The Biz: CNN Chief Ken Jautz on the Network's Big Shake-Up
Eliot Spitzer is out and CNN is doubling down on hard news and Anderson Cooper.
The cable news network announced July 6 that it will reshuffle its prime time lineup (again), making Anderson Cooper 360 its flagship program with a move to 8 pm/ET (plus a second airing at its current 10 pm/ET time slot), starting August 8.
Cooper replaces In the Arena, the roundtable discussion show that was built from the ashes of Parker Spitzer. Eliot Spitzer, the former New York governor-turned-cable pundit, has been offered a contributing role at CNN but has not yet accepted.
CNN will also add an hour newscast that features its newest hire, Erin Burnett, at 7 pm/ET Burnett was popular with the business crowd who tuned in to her at CNBC, but her new program, set to launch in September, will have a general news focus. When she arrives, John King USA moves to 6 pm/ET while The Situation Room with Wolf Blitzer will run from 4 pm/ET to 6 pm/ET Piers Morgan Tonight remains at 9 pm/ET with a repeat at midnight.
"It underscores a commitment to quality journalism," Ken Jautz, executive vice president CNN/U.S. tells TV Guide Magazine of the moves. "The shows not only provide reporting but have a view based on their reporting."

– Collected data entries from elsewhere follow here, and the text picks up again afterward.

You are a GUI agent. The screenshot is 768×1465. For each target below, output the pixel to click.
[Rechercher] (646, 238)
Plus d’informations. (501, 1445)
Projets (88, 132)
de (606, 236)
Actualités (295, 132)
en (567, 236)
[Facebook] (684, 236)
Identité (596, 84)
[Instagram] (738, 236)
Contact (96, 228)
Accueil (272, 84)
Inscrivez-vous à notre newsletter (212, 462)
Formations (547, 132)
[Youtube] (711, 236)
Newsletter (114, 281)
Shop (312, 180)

Jautz says Cooper's program has become much more than a straight newscast, with its "Keeping Them Honest" segments and deeper analysis on issues the anchor takes on (often breaking down false or outrageous statements made by politicians). "The show has much more of a point of view than it did before," he adds. "It's become much more energetic and edgy." Jautz says he believes Cooper could be a real alternative to Fox News, MSNBC and now Keith Olbermann on Current TV, which have a more politically partisan bent.

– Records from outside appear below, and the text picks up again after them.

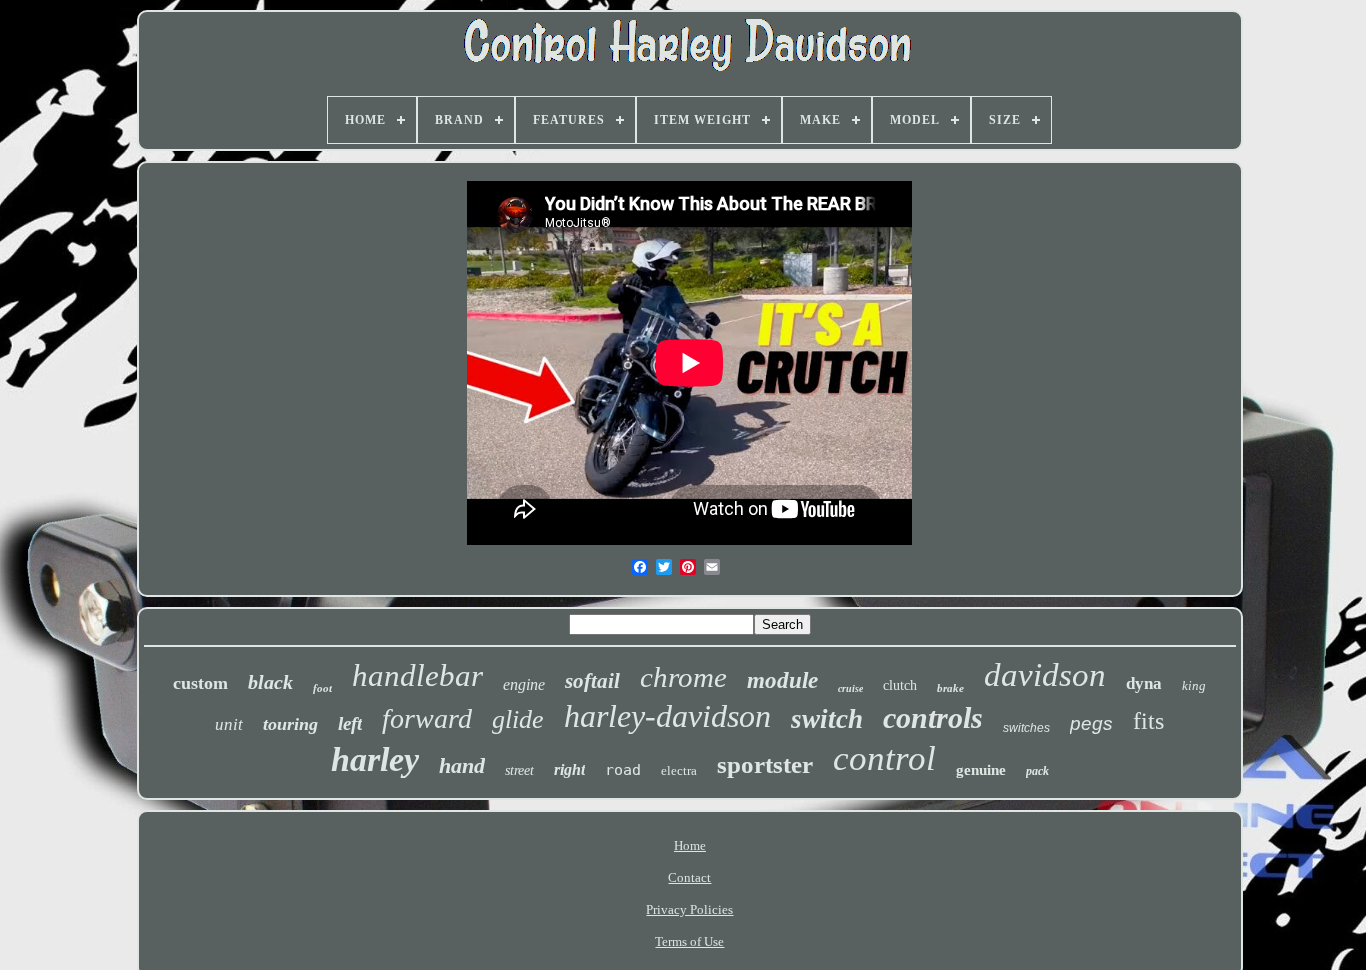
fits (1148, 721)
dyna (1144, 683)
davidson (1045, 675)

CNN will update the repeats of Anderson Cooper 360 and Erin Burnett's new program in the event of breaking news stories that extend into the night. "They will be freshened up whenever events warrant," says Jautz.
Spitzer's original program, Parker Spitzer, was an attempt by CNN to tap into the popularity of political debate on cable in prime time, as evidenced by the success of The O'Reilly Factor and Hannity on Fox News Channel and the progressive lineup of hosts on MSNBC. But Parker Spitzer did little in the way of generating ratings or buzz for CNN, even after the network blew up the program, got rid of Kathleen Parker, and built the show around Spitzer. It was typically the lowest-rated cable news program of the night. Jautz did not want to discuss why Spitzer didn't click with the CNN audience except to say, "We think we can do better."
CNN has shown some ratings improvement this year, especially during coverage of major international stories like the uprising in Egypt and the killing of Osama bin Laden. But it still lags behind Fox News Channel. It was up 15 percent in prime time during the second quarter, averaging 685,000 viewers. Fox News Channel was the cable news leader with 1.8 million viewers, while MSNBC averaged 798,000 viewers.